Een dik jaar geleden begon ik te spelen met de idee over een vervolg op
dit boek en bovendien achtte ik het nuttig om mijn 2009-schrijfsel
opnieuw in omloop te brengen. De spreekwoordelijke boot werd echter
merkwaardig genoeg door de genoemde uitgeverij afgehouden. Wat bleek nu
(niets meer of minder dan het lot bezorgde me deze informatie): de zus
van een van de twee manspersonen naar wie de uitgeverij waarvan sprake
is genoemd, en door wie ze werd opgericht, is de partner van een telg
uit dé eerbare familie. Noem me gerust paranoia of al te vlotjes
gelovend in complottheorieën, anderen gingen u voor, maar het is een
vaststaand feit. Of is het eerder een aanwijzing …?
En op die manier zijn we gekomen waar we moeten zijn, op een
reisbestemming waar het volgens velen te warm is, maar waar ze elk jaar
toch weer naar terugkeren. Het moet daar dan toch best meevallen, niet?
Al sinds het prille begin van de zaak wordt er gefluisterd, de ene keer
al wat luider dan de andere, dat er een ‘eerbare familie’ betrokken was /
is. Sinds enkele jaren, maar eigenlijk ook al een pak eerder, kreeg de
naam van die familie vastere vorm. Plots doken overal ‘klokkenluiders’
op die elk op hun manier een vermanende (soms meer dan één) vinger
uitstaken in één welbepaalde richting. Ook de échte speurders sprongen
mee op de kar en er werden, dat wordt alleszins beweerd, zowaar
huiszoekingen uitgevoerd en mensen ondervraagd. Het bleek tot nu toe een
storm in een glas water te zijn, want de wervelwind lijkt wat te zijn
gaan liggen en we varen weer in kalmere zeeën. Of is dat alleen maar
schijn?
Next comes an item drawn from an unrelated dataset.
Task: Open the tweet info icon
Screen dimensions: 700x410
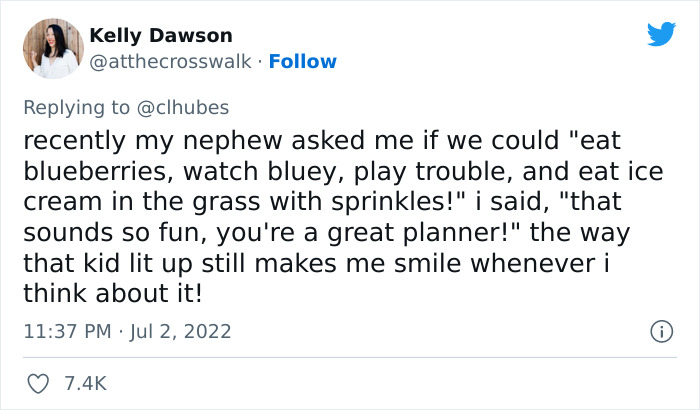Action: tap(660, 331)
Ik kan me niet van de indruk ontdoen, noem het een soort van
intuïtie, dat er achter de gerechtelijke schermen meer gebeurt dan wat
men ons voorhoudt. Is het een zekere stilte voor de storm? Met al de
informatie die de voorbije jaren door de voornoemde klokkenluiders in de
groep gegooid werd, moeten de speurders toch aan de slag kunnen.
Torenhoge aanwijzingen, vermoedens of zelfs vaststaande feiten (als die
er al zijn) die wijzen in de richting van criminele feiten zoals daar
zijn (ik zeg zomaar iets) heling, witwassen en / of diefstal, die zouden
kunnen gepleegd zijn geweest door bepaalde personen, daar moet men toch
iets mee kunnen doen. Bestaan onderzoekstechnieken zoals bijvoorbeeld
het aftappen van telefoons, kraken van e-mails en het gebruik maken van
informanten dan alleen maar in de sensationele Amerikaanse
krimifeuilletons? Het lijkt wel zo, want als je rotsvast gelooft in de
schuld van iemand (en dat doe ik!), dan kun je alleen maar besluiten dat
bovenstaande ‘modus operandi’ vroeg of laat tot resultaat moet leiden.
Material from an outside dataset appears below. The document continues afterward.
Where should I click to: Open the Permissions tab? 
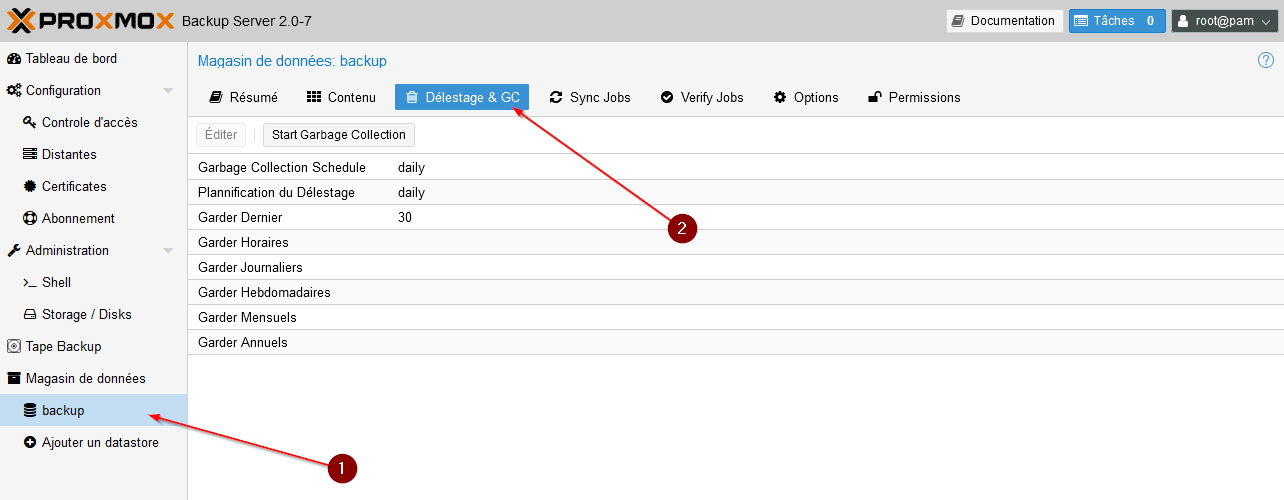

Of vergissen we ons dan echt zo erg …?
Tenslotte vind ik dat het bisdom Gent / de kerkfabriek van
Sint-Baafs in dit alles een verwarrende, ja zelfs dubieuze rol spelen.
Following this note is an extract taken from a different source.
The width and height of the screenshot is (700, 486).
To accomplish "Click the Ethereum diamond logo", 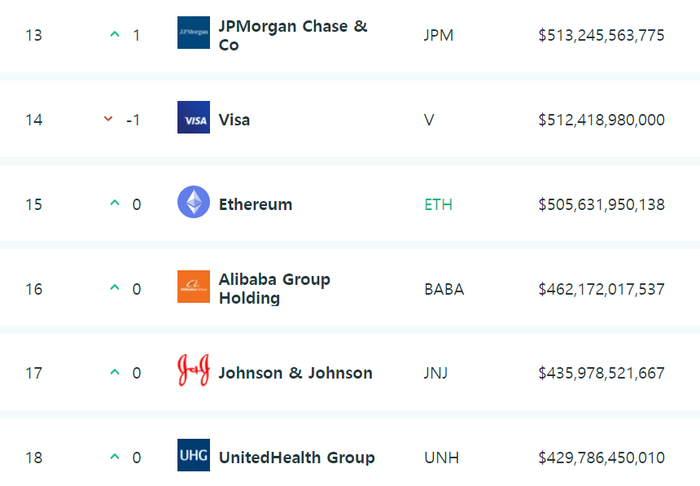I will pyautogui.click(x=193, y=202).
Ook zij zijn goed en wel op de hoogte van de recente gebeurtenissen in
deze mysterieuze zaak. Ook zij weten goed en wel welke namen er de
laatste jaren genoemd worden. En ook zij zullen niet anders kunnen dan
beamen dat het een puzzel betreft waarvan de duizenden stukjes stilaan
in elkaar beginnen te vallen. Toch roeren zij zich niet, alleszins niet
zoals je dat zou verwachten van een partij die zichzelf altijd eigenaar
heeft beschouwd van een (gestolen) kunststuk waarvan het eigendomsrecht
allesbehalve een onbeschreven blad is. In feite is dit volgens mij het
ideale moment om zich te profileren en zich (als dit juridisch überhaupt
mogelijk is) in deze zaak burgerlijke partij te stellen, desnoods tegen
onbekenden. Op die manier houdt men de druk op de ketel van het
gerechtelijke onderzoek én zegt men bovendien: ‘Men heeft iets van ons
gestolen en we zijn boos!’ Dat gebeurt echter vooralsnog niet en dat
doet uiteraard menig wenkbrauw fronsen. Was er dan echt destijds een
‘homme d’église’ betrokken, zoals gefluisterd werd in de Gentse straten
eind jaren ’30, en willen het bisdom Gent / de kerkfabriek van
Sint-Baafs dit stinkende potje gesloten houden of (en het is zeer
moeilijk om dit echt voor mogelijk te houden) willen genoemde partijen
het mysterie liever in leven houden omdat de zaak voor de nodige
‘publiciteit’ zorgt? We hebben er het raden naar …
Afsluiten wil ik doen met de wijze woorden die iemand ooit sprak:
‘Restitutie van De Rechtvaardige Rechters is toch niet moeilijk. Zet ze
’s nachts gewoon aan de garage van de bisschop en klaar is kees!’ Ook de
procureur deed haar duit in het zakje door te stellen dat de ‘daders’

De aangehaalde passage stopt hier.